SUPPLIED ENTRIES –
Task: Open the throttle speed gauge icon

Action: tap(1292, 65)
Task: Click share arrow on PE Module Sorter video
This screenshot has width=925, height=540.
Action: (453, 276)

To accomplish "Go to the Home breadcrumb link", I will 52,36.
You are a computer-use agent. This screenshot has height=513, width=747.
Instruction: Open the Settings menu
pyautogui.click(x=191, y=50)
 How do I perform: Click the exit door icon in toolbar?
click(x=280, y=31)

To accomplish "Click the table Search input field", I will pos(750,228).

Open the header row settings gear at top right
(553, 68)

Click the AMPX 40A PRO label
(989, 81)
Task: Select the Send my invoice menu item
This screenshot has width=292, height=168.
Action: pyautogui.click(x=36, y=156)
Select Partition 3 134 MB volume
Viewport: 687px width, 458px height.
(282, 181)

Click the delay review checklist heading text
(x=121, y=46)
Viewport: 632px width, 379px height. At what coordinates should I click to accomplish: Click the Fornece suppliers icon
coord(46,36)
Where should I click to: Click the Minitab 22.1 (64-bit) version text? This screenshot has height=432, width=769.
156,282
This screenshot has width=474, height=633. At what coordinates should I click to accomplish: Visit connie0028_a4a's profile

TASK TO COMPLETE – All that is needed is the number of lines above in which the string "will" appears.

TASK RESULT – 2